Gloria : Sexe, mensonges et paintball
Auréolé d’un ours d’Argent bien mérité pour sa protagoniste principale, Sebastian Lelió croque, avec « Gloria » un portrait de senior cru, subtil et plein d’énergie.
Disons-le carrément : « Gloria » comporte la meilleure utiliisation du « Gloria » d’Umberto Tozzi. Mais le quatrième long-métrage de Sebastian Lelio n’a rien de poussif ou daté. Gloria (Paulina Garcia) est mise en scène, se met en scène sur la piste dès le début du film, et rencontre Rodolfo (Sergio Hernández), gérant d’une entreprise de paintball. « Gloria » est un film qui s’ouvre et se referme sur une piste de danse, et toute la force du film se renferme dans le point de vue adopté par Lelio. Si Gloria retrouve une deuxième jeunesse à travers le film, hors de question de la tourner en dérision comme tant d’autres films où Mamie se mettrait à parler jeune et tomberait dans le cliché éculé et facile des « mamies cougars ». Lelio adopte une tendresse envers son personnage principal comme envers son actrice, figure du théâtre et de la télévision chilienne : il confie d’ailleurs que « Gloria » est un peu « une lettre d’amour à Paulina Garcia ».
Cette tendresse n’exclut pas une honnêteté et une crudité dans le portrait du quotidien de Gloria, et celui de Rodolfo.
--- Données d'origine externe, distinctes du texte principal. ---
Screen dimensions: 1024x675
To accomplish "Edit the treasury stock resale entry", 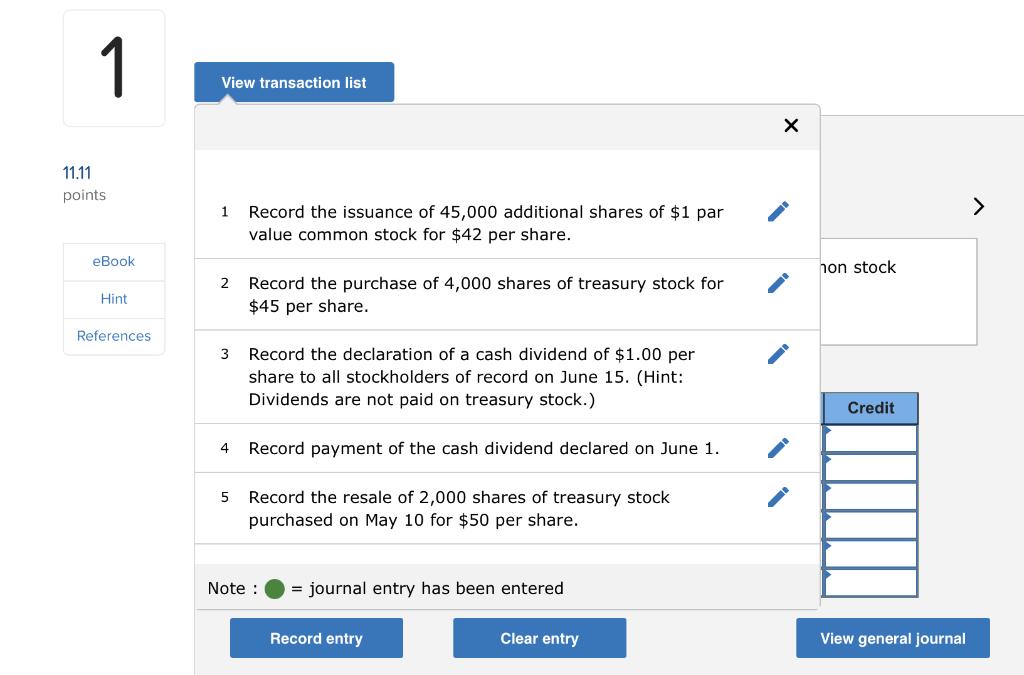I will [x=778, y=496].
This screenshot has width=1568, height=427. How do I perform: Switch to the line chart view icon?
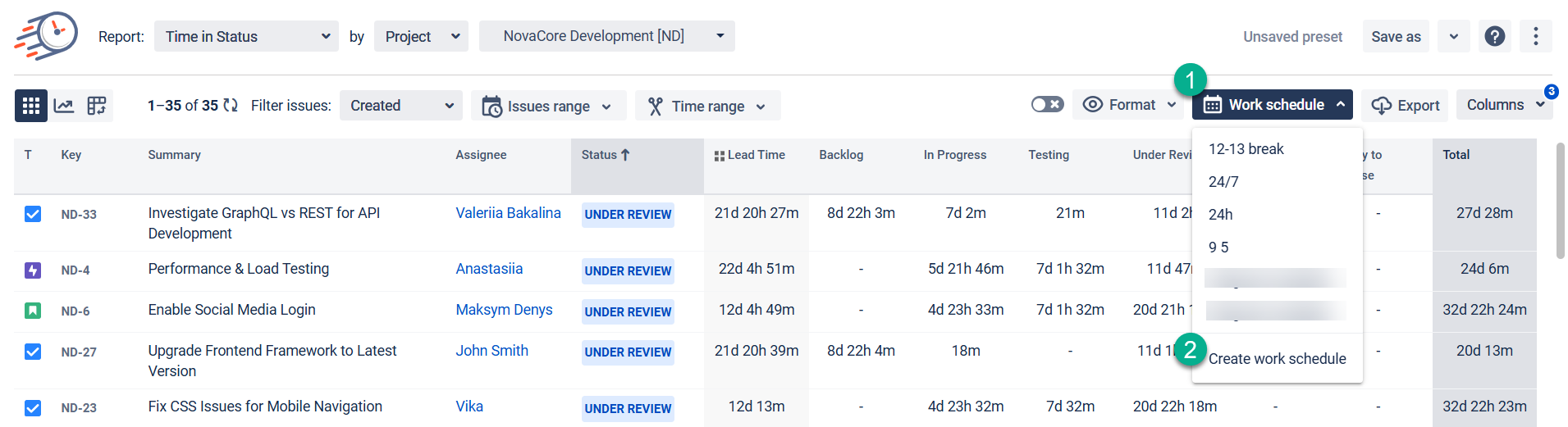coord(64,106)
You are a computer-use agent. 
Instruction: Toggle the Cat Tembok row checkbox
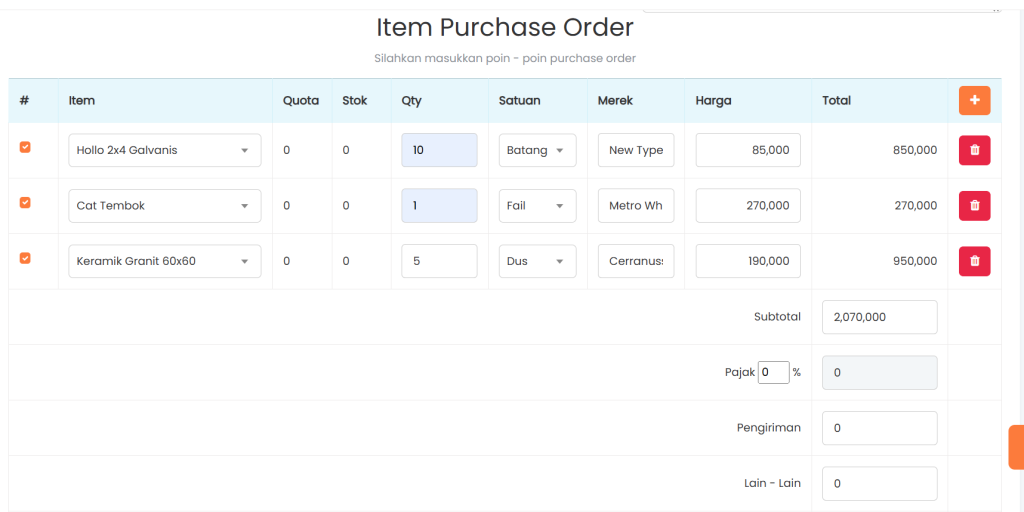click(25, 203)
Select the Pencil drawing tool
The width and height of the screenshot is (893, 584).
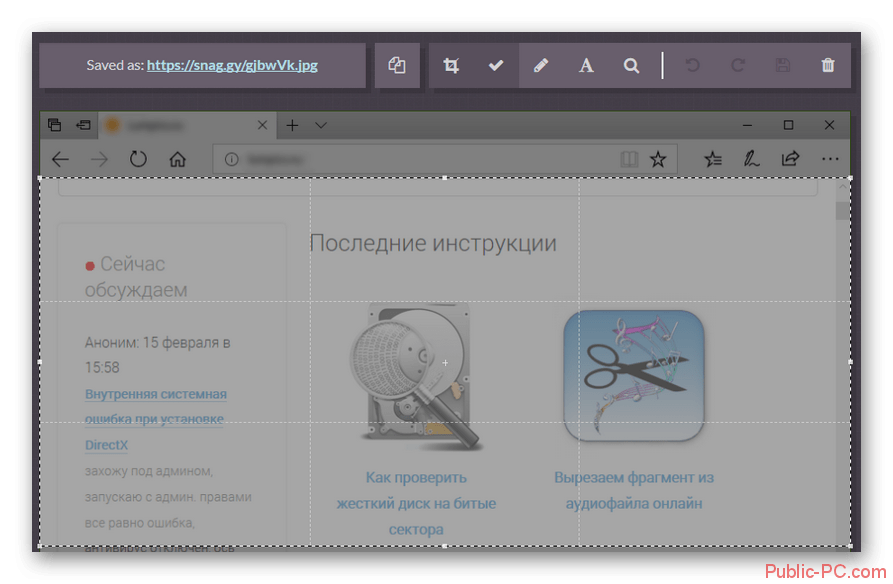pos(541,65)
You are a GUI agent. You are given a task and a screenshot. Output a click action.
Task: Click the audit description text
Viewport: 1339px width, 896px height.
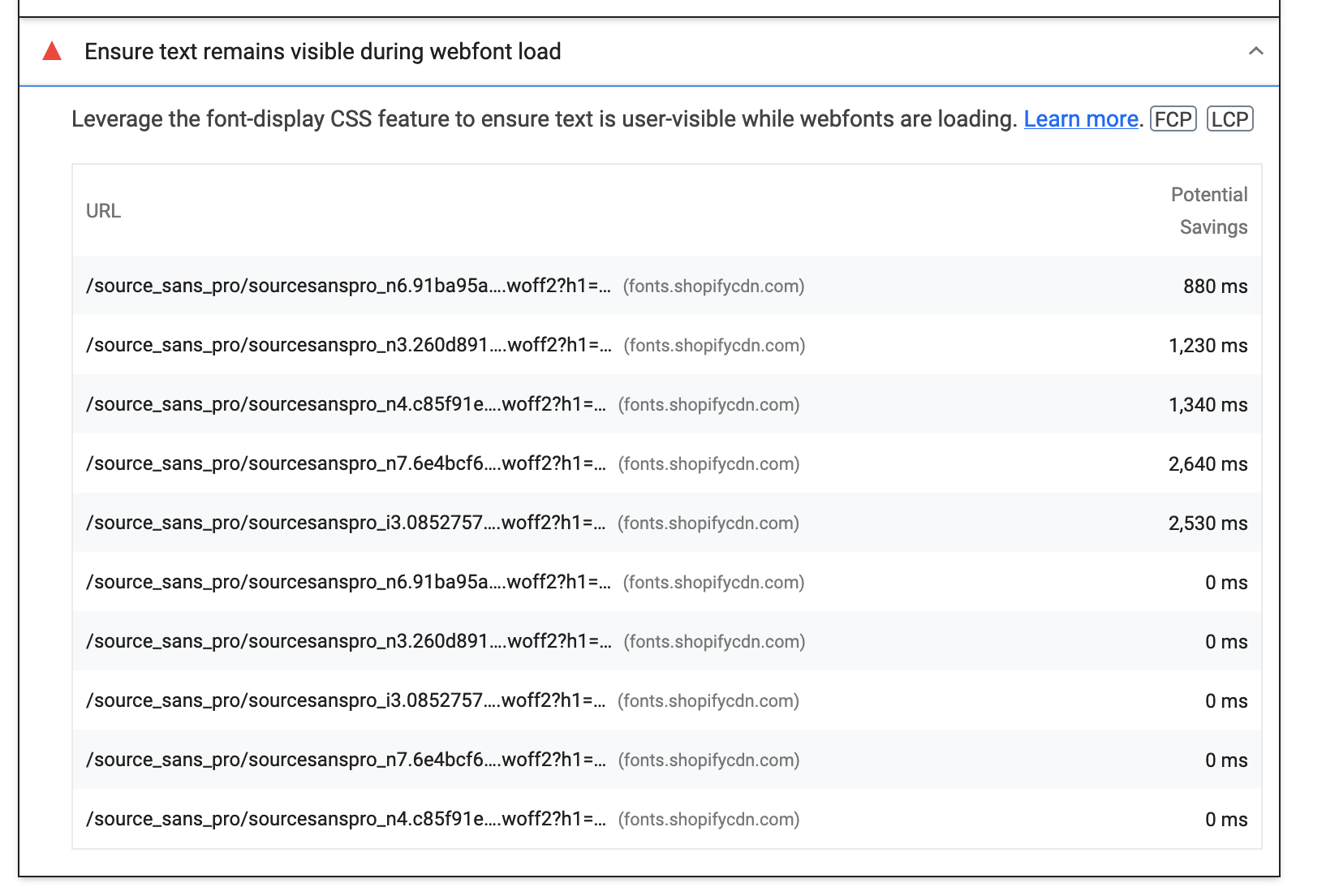click(544, 119)
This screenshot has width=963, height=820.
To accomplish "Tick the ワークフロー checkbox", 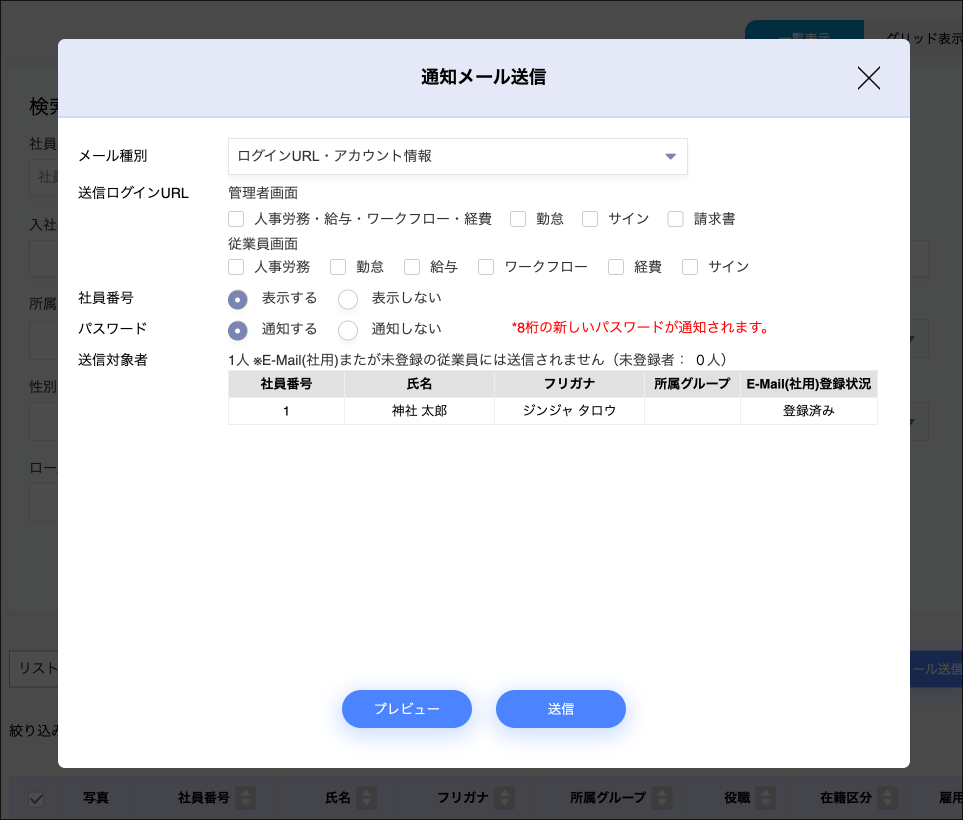I will coord(486,267).
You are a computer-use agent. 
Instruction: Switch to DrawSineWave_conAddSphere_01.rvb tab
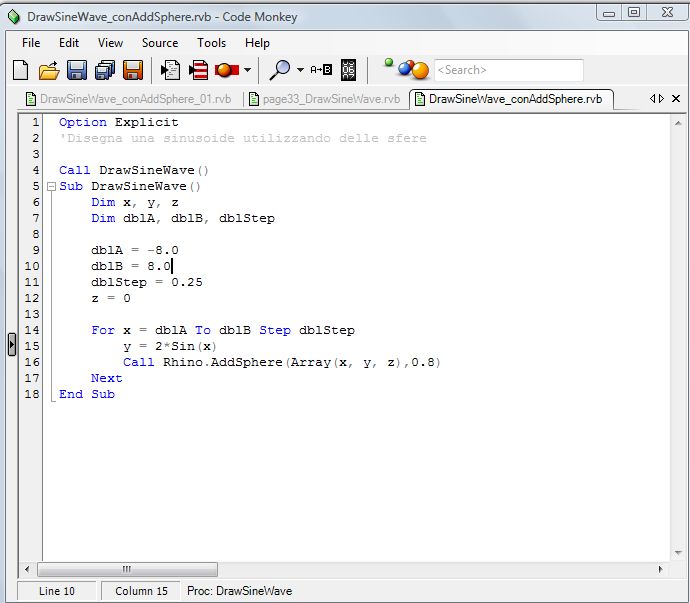129,99
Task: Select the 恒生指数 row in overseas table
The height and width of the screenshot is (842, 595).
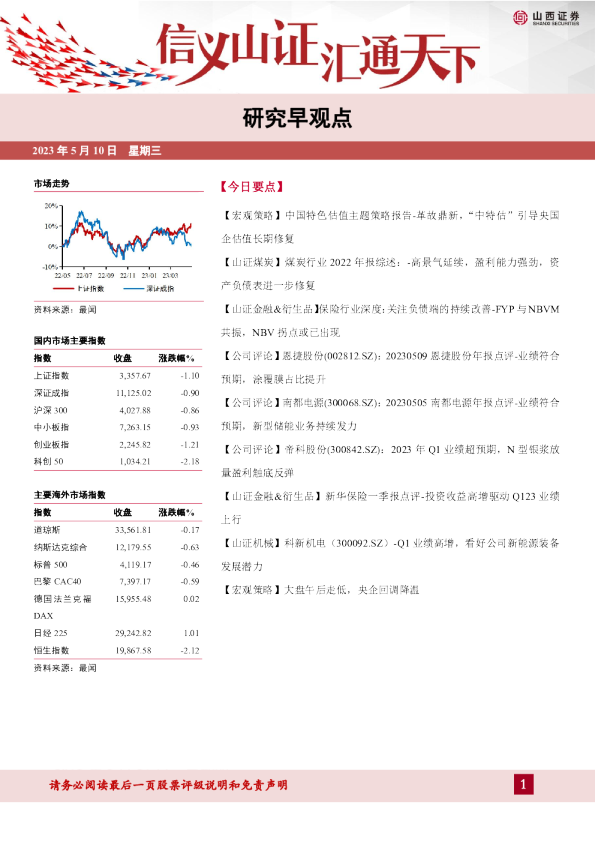Action: tap(117, 650)
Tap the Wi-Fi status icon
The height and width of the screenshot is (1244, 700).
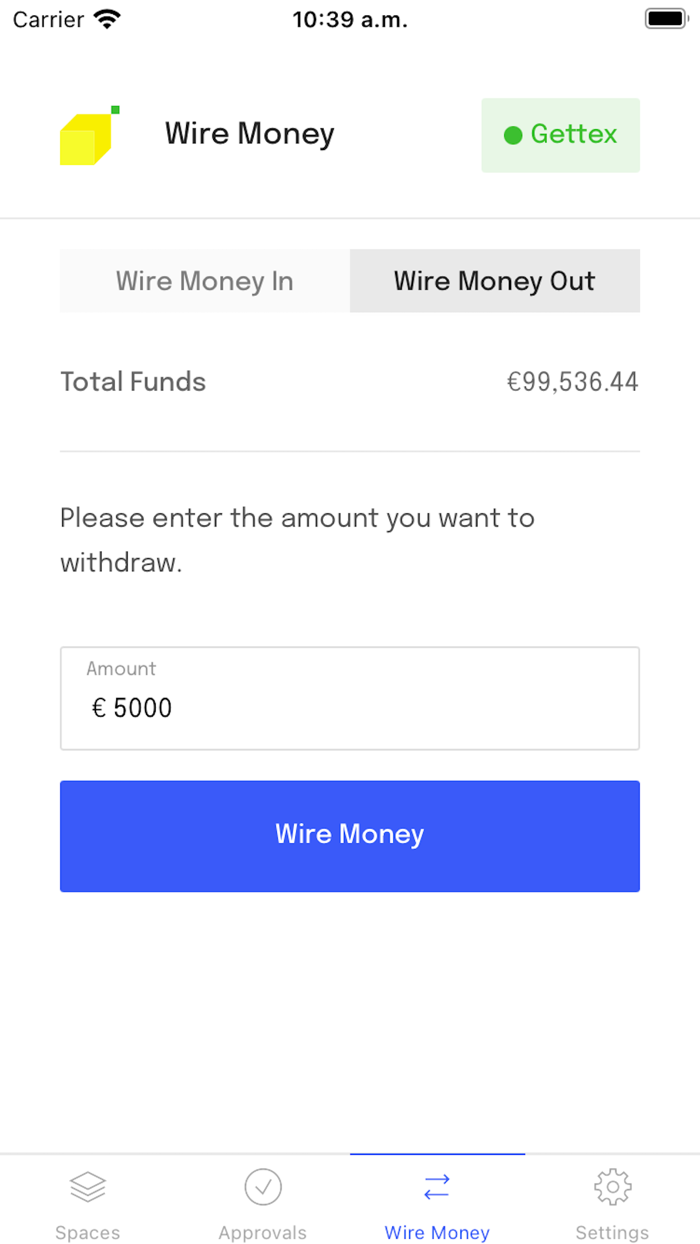[106, 19]
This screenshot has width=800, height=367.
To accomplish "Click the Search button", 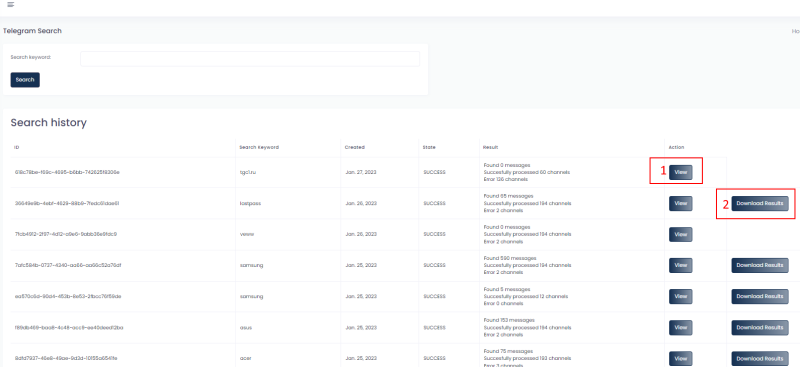I will pyautogui.click(x=25, y=80).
De longues scènes la voient chanter sur des disques de variété, en voiture, ce qui contribue à la rendre attachante pour le spectateur et nous plonger en immersion avec elle. D’autres séquences plus enlevées la voient fumer les joints laissées par son voisin de palier aux crises de nerfs homériques et dérangeantes. Les scènes de sexe entre seniors sont filmées comme celles de couples adultes plus jeunes, et comme une prolongation de Rodolfo qui se livre à elle, et a du mal à savoir quoi faire envers ses deux filles. Les grands plans du couple se retrouvent souvent contrariés, et le tumulte qui en résulte va révéler le comportement de senior-battante de Gloria. C’est, en définitive, dans ces longs regards au loin de son actrice principale que « Gloria » puise toute son énergie. Les moments de mélancolie sont ainsi rapidement remplacés par une volonté d’aller de l’avant : la tristesse est contenue chez le personnage. « Gloria » s’intéresse aussi à sa famille, et aux relations avec son ex-mari, teintées de ressentiment, et de ses enfants, dont sa fille, enceinte d’un Suédois et qui s’apprête à vivre une relation longue distance. Tout ce petit monde se retrouve lors d’une scène centrale de dîner qui révèle la mélancolie et le poids des années, mais aussi le ressentiment des enfants de Gloria pour leur père : ainsi, Lelio s’attarde sur le rejet d’Ana, leur fille, tout au long de la soirée. C’est dans ces études de personnage que Lelio brille : on a pas besoin de connaître le passé et le linge sale (existant) familial; les silences échangés et les réactions gênées aux photos de famille en disent assez long. En définitive, un bol d’air frais bien dessiné et assez rythmé, au point qu’on ne voit pas passer les quasi-2 heures. La bande-son composée de scies gnan-gnan des années 1970-1980 prend tout son relief lorsque l’on montre que son héroïne y croit. Et c’est bien en cela que « Gloria » fonctionne.